* **MATERIAL TO PROCESS**

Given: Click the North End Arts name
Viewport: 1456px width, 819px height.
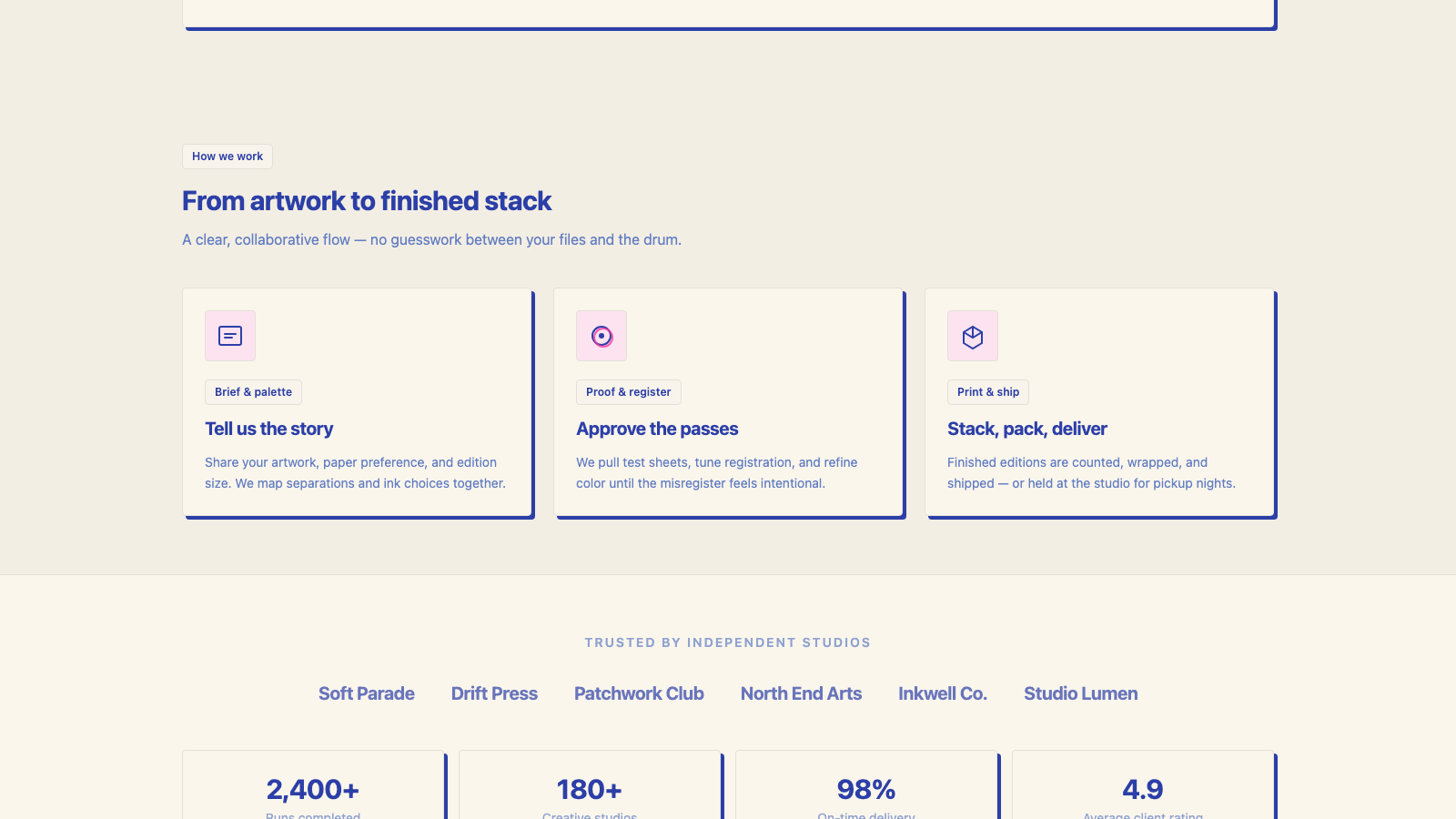Looking at the screenshot, I should 801,693.
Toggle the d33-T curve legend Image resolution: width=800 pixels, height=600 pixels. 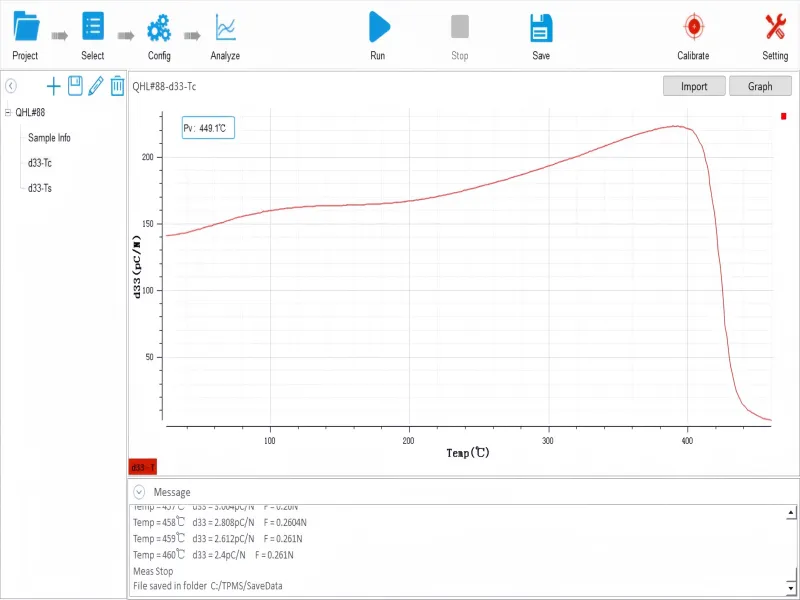(141, 466)
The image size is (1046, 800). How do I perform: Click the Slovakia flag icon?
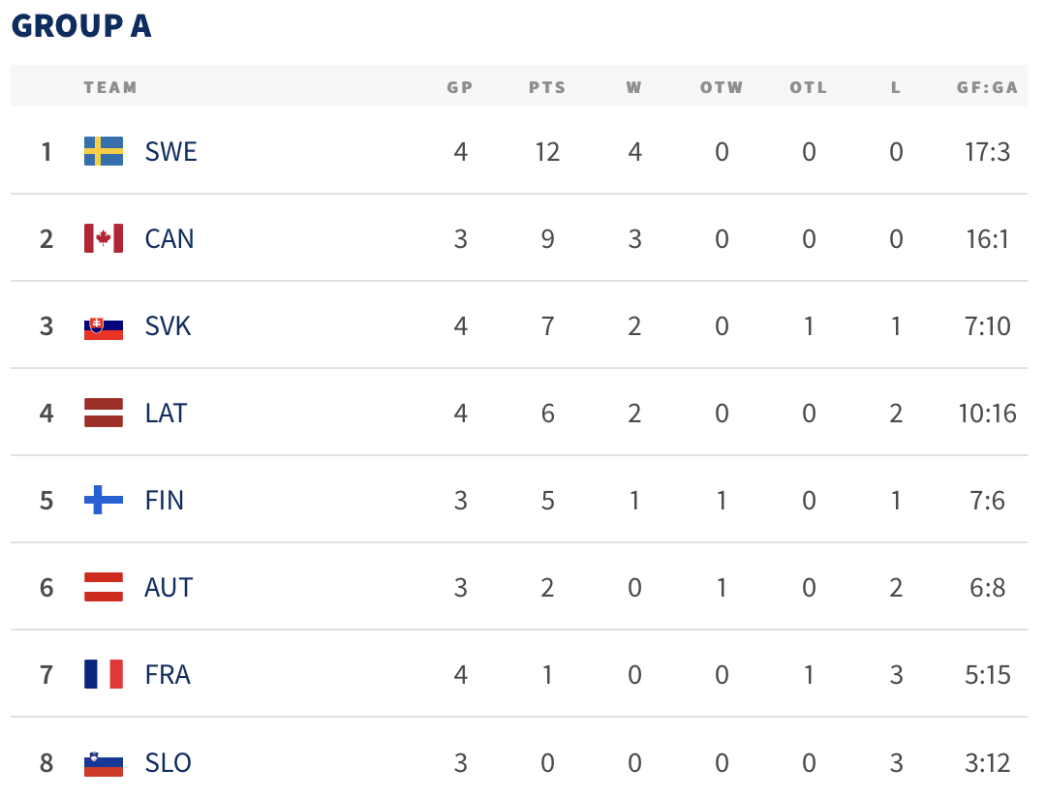point(103,326)
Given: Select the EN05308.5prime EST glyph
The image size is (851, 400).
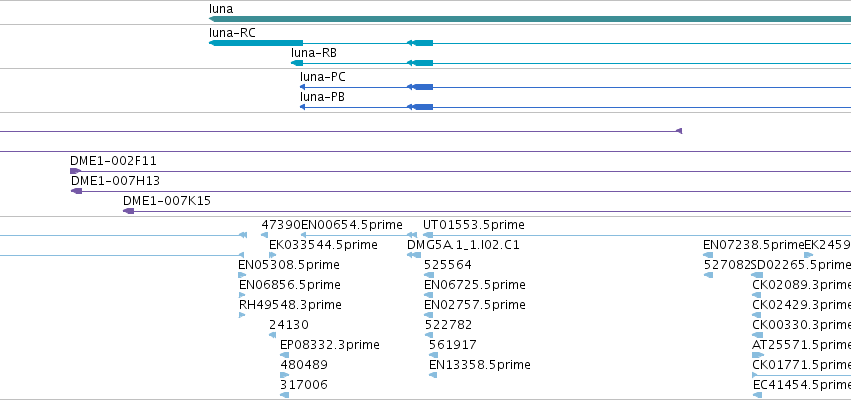Looking at the screenshot, I should (242, 275).
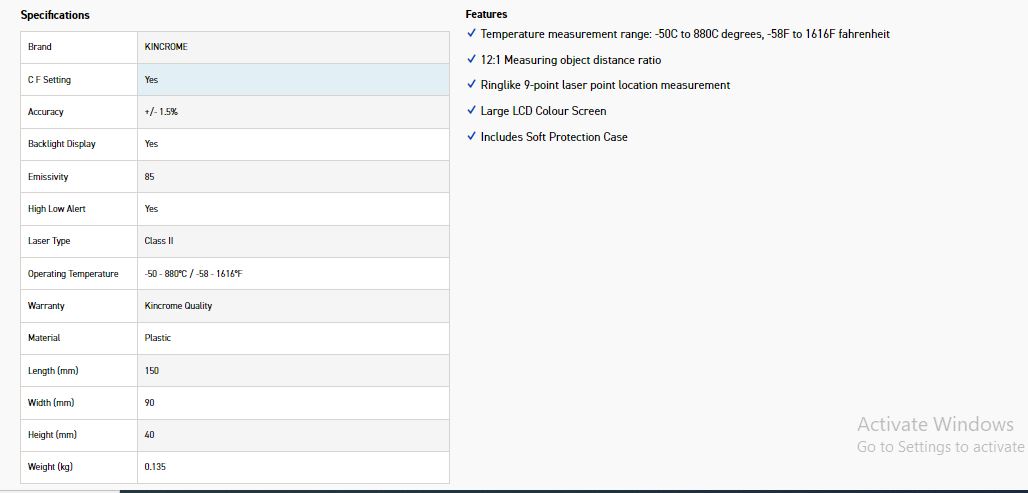The height and width of the screenshot is (493, 1028).
Task: Select the Class II laser type value
Action: tap(159, 241)
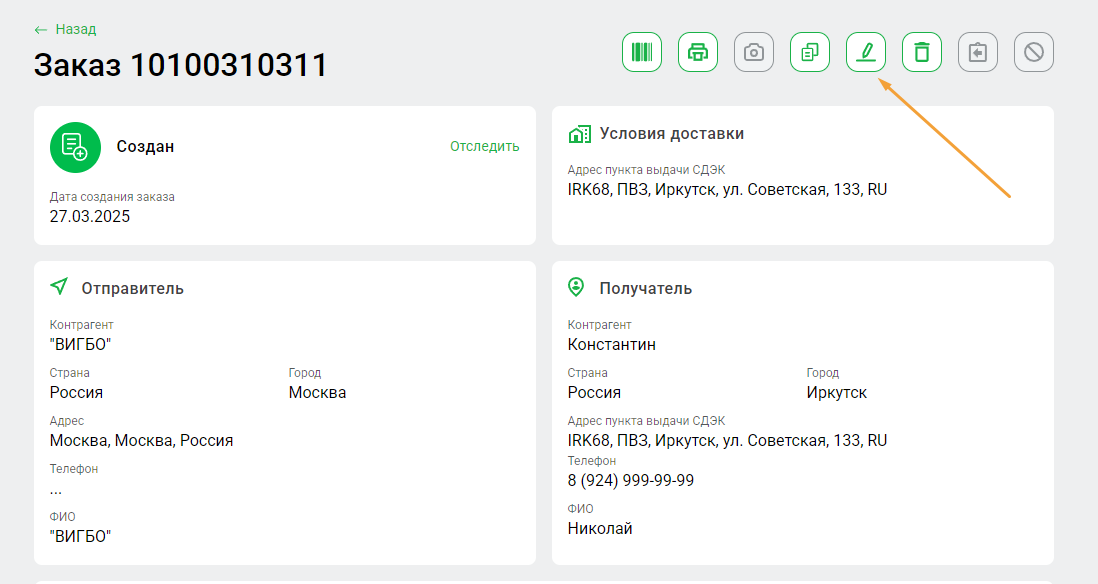
Task: Open tracking via the Отследить link
Action: 484,146
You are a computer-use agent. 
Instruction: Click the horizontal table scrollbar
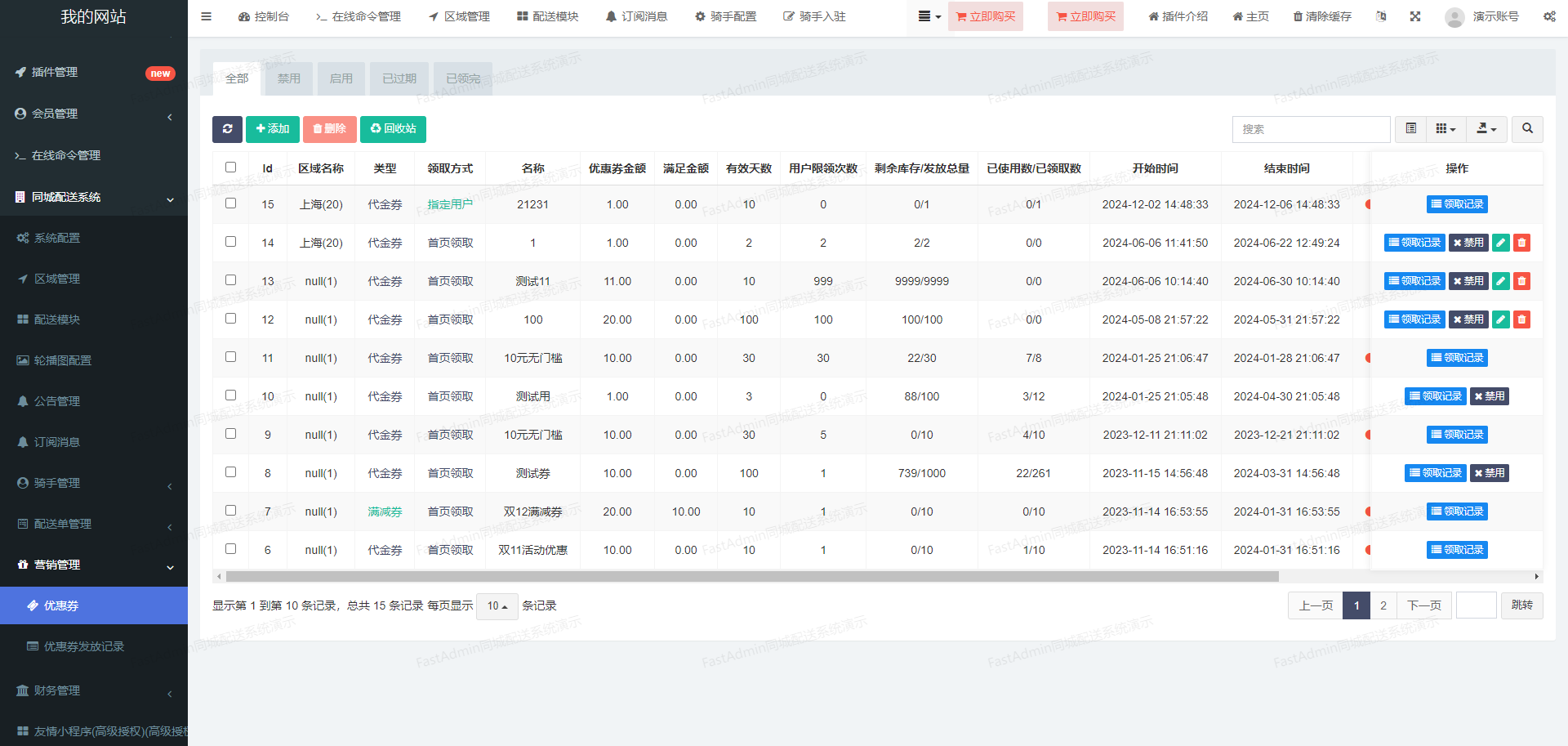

* **EXERCISE GOAL**
Return every line of the entries above that the string "Given" appears in.

* **RESPONSE BELOW**
Given: Click the North End Arts name
Given: Select the EN05308.5prime EST glyph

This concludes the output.